As a teacher, May felt like a mad dash to the finish line. If it weren't for the fact that I had had to wait on the hold list for weeks for my first two books or for the fact that my third book was so short, I highly doubt I would have done so much reading!
The Underground Railroad by Colson Whitehead
I kept seeing this book and hearing about this book. It won the Pulitzer Prize for fiction in 2017 and was the Historical Fiction Goodreads Choice Award winner in 2016. And then a friend recommended it. And still, I hesitated to give it a try. I've read several other historical fiction books set during the time of slavery in the deep south, such as The Kitchen House by Kathleen Grissom. In that review, I wrote how "it was well written, but relied heavily on tragedy to keep the story going. The author was unapologetic and relentless in her attempts to be eye-opening and appeal to our sense of hopelessness," and I often find that to be the case with books about this time period because it is a dark time in our country's history and the stories are riddled with terrible atrocities that are so distressing as to leave you feeling shaken.
And yet, I read a lot of books that portray the Holocaust, which has made me wonder why I am so adverse to reading about slavery. Is it because of the terrors of slave ships? Is it because of society's compliance and acceptance of the peculiar institution? Is it because slavery was a life long sentence endured by generations of men, women, and children? Is it because slavery is part of our past and still holds great influence in our present?
What I appreciated most about The Underground Railroad was how the author was able to provide powerful literary descriptions without being "unapologetic and relentless." Without being overly graphic, he drew attention to the cruelty and abuse through his literary descriptions, purposefully and without vulgarity. By NOT focusing heavily on the unspeakable abuse endured during this time, he created a powerful reminder of the complacency and normalcy of these horrors without diminishing their brutality.
The book covers a variety of settings, providing context to a very diverse and divided country. The only thing that left me a bit wary was the fictitious portrayal of the underground railroad as an actual railroad. Even though I knew this was part of the narrative, it made me question the rest of the story- how factual events and reactions were to the time period- because I the line between real and imagined was unclear.
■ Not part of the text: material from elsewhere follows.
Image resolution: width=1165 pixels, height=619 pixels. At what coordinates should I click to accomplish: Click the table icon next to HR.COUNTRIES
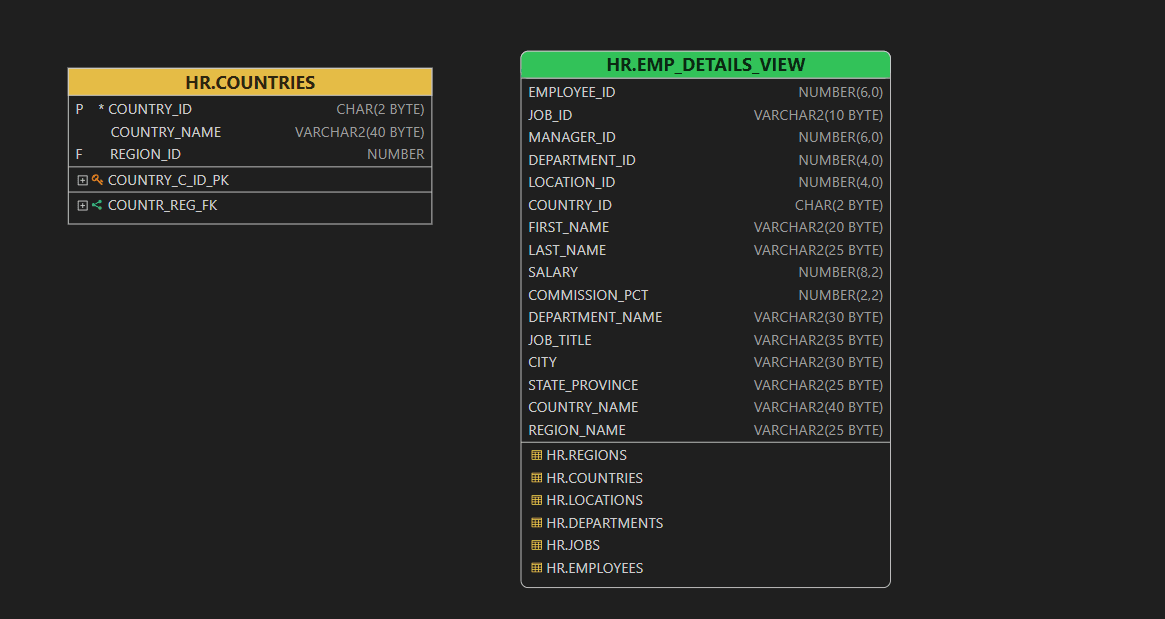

A Man Called Ove by Fredrik Backman
Here is another one everyone keeps talking about. The waiting list to read it at the library has consistently been in the triple digits, so I originally tried reading My Grandmother Asked Me to Tell You She's Sorry by the same author. And I didn't like it. But when Ove finally came up on my eBook hold list, I decided to give Backman one more try- this time with his best known and best selling novel.
While it took me a while to get into the book, I fell in love with Ove like everyone else. He is just the most endearing old curmudgeon- once frustrating and brusque and impossible- but these very traits somehow also make him kindhearted and loyal and true. He becomes your neighbor and grandpa and friend, and reminds you of the people you love in spite of their shortcomings. And he's not the only character that makes the book so worthwhile. The author depicts so well how strangers with their differences and quirks and annoyances become a sort of family when you share a sidewalk or a view or a street and make their own community.
A Room with a View by E.M. Forster
With a goal to read more classics, I stumbled upon this short option with a great back cover summary and dove in. As I read, I had flashbacks to middle school and high school, when I would read great literature and try to understand what the big deal was (or even just try to understand what was going on!). I found myself 100 pages in and thinking that this book was not even well written, which naturally made me question my taste and my very understanding of literature. So I confided in a friend who has been work on his PhD in English, and much to my relief he explained that Forster is a Realist and it is entirely acceptable to dislike his writing style. THAT explained why I didn't feel any strong connections with the characters and why I felt like the author made odd choices about which details to include and which to ignore. I was expecting a romance and ended up with a realist. Definitely not my cup of tea, but I'm glad to have expanded my views.